Amaterasu shrinking has nothing to do with Sasuke's katon though. We're told a few pages over that Itachi can stop amaterasu when he pleases, which is exactly what he did after it ate Sasuke's katon (notice him closing his eye in the scan I posted?) 


. 

There's more than one example of this, even. Bee-fight Sasuke, who had used amaterasu for only the first time and had considerably less mastery of his MS than his brother, was still able to put out amaterasu when it hit and shortly afterward again for .

Reactions: Like 1


----------



## ShinAkuma (May 15, 2020)

BlackHeartedImp said:


> Amaterasu shrinking has nothing to do with Sasuke's katon though.



It definitely has something to do with it.

I will show you why.



> We're told a few pages over that Itachi can stop amaterasu when he pleases, which is exactly what he did after it ate Sasuke's katon (notice him closing his eye in the scan I posted?)
> 
> 
> .



Nobody is arguing that Itachi _can't extinguish amaterasu _ tho? I won't bother responding to evidence of such as I never said he couldn't. (Strawman)

Your interpretation would be reasonable if it wasn't for the fact that Itachi *cast another amaterasu on the page after his first one shrunk*.

There would be no point in shrinking the first one only to cast a second one that still wasn't as big as your first one.

That's just nonsensical. It's far more reasonable to interpret the scene as Ama is able to overcome other katons but at the cost of much of it's volume.

The other possibility is Itachi must "sustain" the size of his amaterasu via eyesight, so that if he closes his eye it shrinks down in size. (this would imply the "second amaterasu" is actually just Itachi asserting control over the existing flames) Which is possible but also *functionally no different than my original observation* as Itachi must let off the gas in order to recover. So either the katon forces the black flames to be consumed or large katons force Itachi to recover before he can burn the target to death with the much smaller flames.


----------



## Zero890 (May 15, 2020)

Jman takes his clothes off, that never fails.


----------



## ShinAkuma (May 15, 2020)

Zero890 said:


> Jman takes his clothes off, that never fails.



Always a solid in-canon option.

Reactions: Like 1


----------



## Ziggy Stardust (May 15, 2020)

My deduction : Amerterasu seems to spawn on (or near) it's target within a certain range.  If it's misses, it Keeps traveling past that point until it hits something.

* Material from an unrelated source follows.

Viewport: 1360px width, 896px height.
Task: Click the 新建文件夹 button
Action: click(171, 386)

I don't think a samurai reacted to it, like one of the numskulls above me suggested, more that he flinched upon being hit.

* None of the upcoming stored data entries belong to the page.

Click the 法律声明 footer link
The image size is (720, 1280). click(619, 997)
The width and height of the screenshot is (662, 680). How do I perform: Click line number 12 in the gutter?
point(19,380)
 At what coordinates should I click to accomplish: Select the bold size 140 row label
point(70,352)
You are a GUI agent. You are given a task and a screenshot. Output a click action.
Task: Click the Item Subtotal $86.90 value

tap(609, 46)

It's fast enough that A4 is needing his V2 mode, a body flicker charged with Bijou level charka, to narrowly evade and the user can seemingly charge the flames at one point, and discharge later.

Obviously jman dies.


----------



## Gin Ichimaru (May 15, 2020)

Jiraiya dies with what he's shown, but if Kishi wrote the fight he'd probably write in a technique for Jiraiya to counter it because no way is he gonna let J-man get one-shot by it


----------



## zaddyxx22 (May 15, 2020)

lions mane gg or take off clothes no jutsu gg

Reactions: Like 1


----------



## ShinAkuma (May 15, 2020)

zaddyxx22 said:


> lions mane gg or take off clothes no jutsu gg



If there is anybody in the Narutoverse who can take off his clothes hands free it's Jiraiya.


----------



## Mawt (May 15, 2020)

Zero890 said:


> Jman takes his clothes off, that never fails.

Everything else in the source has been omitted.